Almost There with Firehosing KLEE, First Debian Bug Reported

Posted on July 3, 2016 by Marko Dimjašević

If C++ wasn’t a so beautiful programming language, I guess I would have been done with implementing support for Firehose in KLEE long time ago. This week I learned another nicety of C++, which is undefined static variable initialization order. In spite of it, I am mostly done with implementing Firehose in KLEE. Beside that, I reported a bug in the hostname tool, and I played with linking dependencies in the LLVM bitcode form with a program under analysis in KLEE.

The segmentation fault problem I had last week when writing unit tests for the Firehose library was due to the infamous static variable initialization order in C++. It took me a while to pin down this unintuitive anti-feature of the C++ language. The problem is that the order is not defined in the language, but is left to compiler. I have a dozen or so static variables, almost all of them depending on some other of the static variables to initialize. With their order of initialization undefined in the language, any of them could be tried first, which would lead to a segmentation fault because the dependency is not in memory yet. Fortunately, I managed to wrap the variables into function calls and now I am done with that. I put an example output file at the end of this post, and not here, because it is lengthy.
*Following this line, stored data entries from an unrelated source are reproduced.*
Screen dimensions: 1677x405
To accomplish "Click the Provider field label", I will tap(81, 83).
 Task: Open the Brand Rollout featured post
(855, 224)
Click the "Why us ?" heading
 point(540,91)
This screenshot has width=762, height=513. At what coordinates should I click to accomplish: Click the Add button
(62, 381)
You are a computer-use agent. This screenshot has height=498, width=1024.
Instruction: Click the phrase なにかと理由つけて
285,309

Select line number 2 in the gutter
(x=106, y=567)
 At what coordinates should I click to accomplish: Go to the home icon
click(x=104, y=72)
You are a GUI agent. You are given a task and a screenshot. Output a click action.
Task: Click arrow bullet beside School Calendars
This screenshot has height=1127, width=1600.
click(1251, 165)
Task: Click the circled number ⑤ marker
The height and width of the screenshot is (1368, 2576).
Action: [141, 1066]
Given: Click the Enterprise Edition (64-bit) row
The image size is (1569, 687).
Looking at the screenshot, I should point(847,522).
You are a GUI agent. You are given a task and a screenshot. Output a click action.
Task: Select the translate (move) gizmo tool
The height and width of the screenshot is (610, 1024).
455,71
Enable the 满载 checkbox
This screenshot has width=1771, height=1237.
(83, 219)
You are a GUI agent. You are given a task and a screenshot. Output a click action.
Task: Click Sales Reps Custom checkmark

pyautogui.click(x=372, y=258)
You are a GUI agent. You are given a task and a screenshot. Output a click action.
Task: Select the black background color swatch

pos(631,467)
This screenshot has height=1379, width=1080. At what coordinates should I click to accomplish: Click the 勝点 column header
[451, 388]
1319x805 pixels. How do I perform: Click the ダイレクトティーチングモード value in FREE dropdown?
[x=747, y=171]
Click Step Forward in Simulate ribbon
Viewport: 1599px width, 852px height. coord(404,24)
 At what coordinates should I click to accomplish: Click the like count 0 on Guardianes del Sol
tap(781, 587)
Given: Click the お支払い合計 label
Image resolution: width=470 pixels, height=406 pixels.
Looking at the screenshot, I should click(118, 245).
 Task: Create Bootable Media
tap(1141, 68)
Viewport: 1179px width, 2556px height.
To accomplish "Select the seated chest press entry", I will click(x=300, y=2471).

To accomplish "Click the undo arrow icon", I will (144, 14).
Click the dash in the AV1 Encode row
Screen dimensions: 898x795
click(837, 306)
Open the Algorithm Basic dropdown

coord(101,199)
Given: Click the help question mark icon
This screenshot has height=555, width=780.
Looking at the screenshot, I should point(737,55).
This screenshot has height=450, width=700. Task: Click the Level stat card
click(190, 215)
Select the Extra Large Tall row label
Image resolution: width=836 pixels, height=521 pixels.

There is still one thing missing in the implementation of Firehose: listing concrete values that lead a program execution to an error. I made a few attempts in obtaining the values when generating a Firehose output file, but so far I couldn’t get it right. The problem is that when a program is given to KLEE to analyze, the user can provide both concrete and symbolic arguments for the program, including a mix of the two kinds. I asked for help on the KLEE developers’ list.

Thanks to KLEE, with the help of Cristian Cadar I found my first bug in a Debian package. The bug is in the hostname tool (from a source and a binary package of the same name) when it is executed like this:

Because a buffer in its source code is not initialized before reading from it in this specific case, a call of the strlen function on it could read as much from the memory as possible until a zero is hit, which is when strlen stops. Obviously, this was not what the code should be doing so I filed a bug report in the Debian Bug Tracking System. I wanted to check with the Debian security team if this is a big deal first, but they hadn’t replied in a week, so I figured it’s probably not.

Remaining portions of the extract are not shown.